A μ-Raman study of complex doped ceria systems at the liquid nitrogen temperature

RE-doped ceria systems (RE= trivalent rare earth) are able to conduct O2- ions between 673 and 973 K, thus being possible electrolytes for Solid Oxide Fuel and Electrolysis Cells working in the intermediate temperature range (IT-SOFCs and IT-SOECs, respectively). In Ce1-xRExO2-x/2 systems, the ionic conductivity is given by the oxide structure, which is strongly influenced by the nature and the amount of the RE employed [1]. In general, the highest ionic conductivity is observed for x≤0.20, in a compositional region where the systems show the fluorite-type structure of pure ceria, a fraction of Ce4+ ions is randomly replaced by RE, and oxygen vacancies formed to maintain the charge neutrality are free to move through the lattice.

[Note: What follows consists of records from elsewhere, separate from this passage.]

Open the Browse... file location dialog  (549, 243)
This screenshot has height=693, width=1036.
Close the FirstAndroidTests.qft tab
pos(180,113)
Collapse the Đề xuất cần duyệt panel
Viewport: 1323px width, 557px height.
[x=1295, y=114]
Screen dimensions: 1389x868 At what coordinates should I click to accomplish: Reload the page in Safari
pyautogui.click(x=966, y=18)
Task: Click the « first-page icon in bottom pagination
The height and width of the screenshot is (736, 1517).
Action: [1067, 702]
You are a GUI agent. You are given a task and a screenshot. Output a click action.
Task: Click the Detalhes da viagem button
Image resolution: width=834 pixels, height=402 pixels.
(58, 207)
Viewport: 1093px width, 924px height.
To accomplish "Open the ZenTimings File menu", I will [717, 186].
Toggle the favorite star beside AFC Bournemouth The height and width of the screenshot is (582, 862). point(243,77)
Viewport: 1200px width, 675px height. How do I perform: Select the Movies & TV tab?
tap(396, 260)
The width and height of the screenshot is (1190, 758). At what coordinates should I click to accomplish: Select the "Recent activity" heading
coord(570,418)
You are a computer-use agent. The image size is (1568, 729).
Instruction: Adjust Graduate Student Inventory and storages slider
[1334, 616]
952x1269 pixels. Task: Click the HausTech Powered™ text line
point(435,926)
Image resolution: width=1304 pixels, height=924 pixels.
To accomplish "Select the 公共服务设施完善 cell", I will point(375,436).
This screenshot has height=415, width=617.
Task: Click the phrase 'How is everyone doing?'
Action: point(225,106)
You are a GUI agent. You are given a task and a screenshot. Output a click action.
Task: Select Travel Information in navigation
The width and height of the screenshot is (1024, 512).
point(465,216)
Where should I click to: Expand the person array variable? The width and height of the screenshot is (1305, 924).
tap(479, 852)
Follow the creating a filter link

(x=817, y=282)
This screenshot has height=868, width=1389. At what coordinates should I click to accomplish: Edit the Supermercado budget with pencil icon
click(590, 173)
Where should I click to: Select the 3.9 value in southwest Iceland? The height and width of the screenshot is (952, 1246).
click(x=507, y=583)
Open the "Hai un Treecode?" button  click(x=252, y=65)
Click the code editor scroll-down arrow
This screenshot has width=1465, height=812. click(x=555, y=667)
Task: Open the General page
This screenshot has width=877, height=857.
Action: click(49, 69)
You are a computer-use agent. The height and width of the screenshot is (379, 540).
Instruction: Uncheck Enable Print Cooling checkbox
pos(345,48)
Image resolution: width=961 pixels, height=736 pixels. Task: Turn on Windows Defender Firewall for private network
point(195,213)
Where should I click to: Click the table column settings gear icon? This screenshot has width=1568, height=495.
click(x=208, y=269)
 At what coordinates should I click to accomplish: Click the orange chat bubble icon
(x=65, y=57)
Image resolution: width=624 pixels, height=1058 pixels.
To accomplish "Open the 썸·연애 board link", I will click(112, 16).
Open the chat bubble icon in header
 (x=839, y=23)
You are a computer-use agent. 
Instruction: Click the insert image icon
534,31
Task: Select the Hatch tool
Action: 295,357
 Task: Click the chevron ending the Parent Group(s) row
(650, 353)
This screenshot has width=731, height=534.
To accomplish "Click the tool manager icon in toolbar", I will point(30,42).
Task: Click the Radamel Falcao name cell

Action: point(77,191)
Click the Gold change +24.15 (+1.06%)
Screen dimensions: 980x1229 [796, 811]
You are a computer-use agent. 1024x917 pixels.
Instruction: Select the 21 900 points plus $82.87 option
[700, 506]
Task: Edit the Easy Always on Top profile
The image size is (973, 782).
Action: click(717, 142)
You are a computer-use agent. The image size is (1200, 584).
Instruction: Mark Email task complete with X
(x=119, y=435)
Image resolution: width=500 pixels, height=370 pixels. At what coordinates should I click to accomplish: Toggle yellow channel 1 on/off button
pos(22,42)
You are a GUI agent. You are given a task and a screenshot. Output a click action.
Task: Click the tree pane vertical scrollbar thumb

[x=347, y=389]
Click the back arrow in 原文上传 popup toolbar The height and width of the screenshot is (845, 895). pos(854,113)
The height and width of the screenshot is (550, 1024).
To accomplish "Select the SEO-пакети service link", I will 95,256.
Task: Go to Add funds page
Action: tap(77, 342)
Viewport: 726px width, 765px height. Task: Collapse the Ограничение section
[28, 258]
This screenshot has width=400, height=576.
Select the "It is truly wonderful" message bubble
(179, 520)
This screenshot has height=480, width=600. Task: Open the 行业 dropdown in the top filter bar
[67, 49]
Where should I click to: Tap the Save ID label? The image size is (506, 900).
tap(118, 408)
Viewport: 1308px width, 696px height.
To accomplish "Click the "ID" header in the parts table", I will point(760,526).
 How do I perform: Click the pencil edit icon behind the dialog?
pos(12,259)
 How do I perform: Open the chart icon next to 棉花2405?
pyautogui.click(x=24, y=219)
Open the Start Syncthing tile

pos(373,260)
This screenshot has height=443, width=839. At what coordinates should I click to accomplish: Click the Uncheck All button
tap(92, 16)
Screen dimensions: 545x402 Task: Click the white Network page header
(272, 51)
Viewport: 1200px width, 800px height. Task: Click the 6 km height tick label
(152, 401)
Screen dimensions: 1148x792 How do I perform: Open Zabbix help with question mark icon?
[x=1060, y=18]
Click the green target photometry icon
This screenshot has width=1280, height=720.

However, defect aggregates in the structure can hinder the vacancies movement, reducing the ionic conductivity of the oxide: an in-depth structural characterization is therefore essential to evaluate the behavior of these systems in fuel cells. Since ceria doped using different RE in combination generally shows improved ionic conductivity properties, our research group synthesized and characterized [2, 3, 4] the Ce1-x(Nd0.74Tm0.26)xO2-x/2 and the Ce1-x(Nd0.63Dy0.37)xO2-x/2 systems, in which the RE average ionic radii reproduce that of Sm3+, the singly doped system that shows the highest ionic conductivity. Since μ-Raman spectroscopy plays a key role in the detection of defects in doped ceria structure, due to its higher sensitivity as a local technique, the spectra of the samples with 0.1≤x≤0.6 belonging to the cited systems were collected at the liquid nitrogen temperature (80 K), to further increase their resolution. This allowed to detect additional defect-related Raman modes that are not clearly observable at ambient temperature, being partially covered by the main signals: all the results from low temperature Raman measurements will be discussed.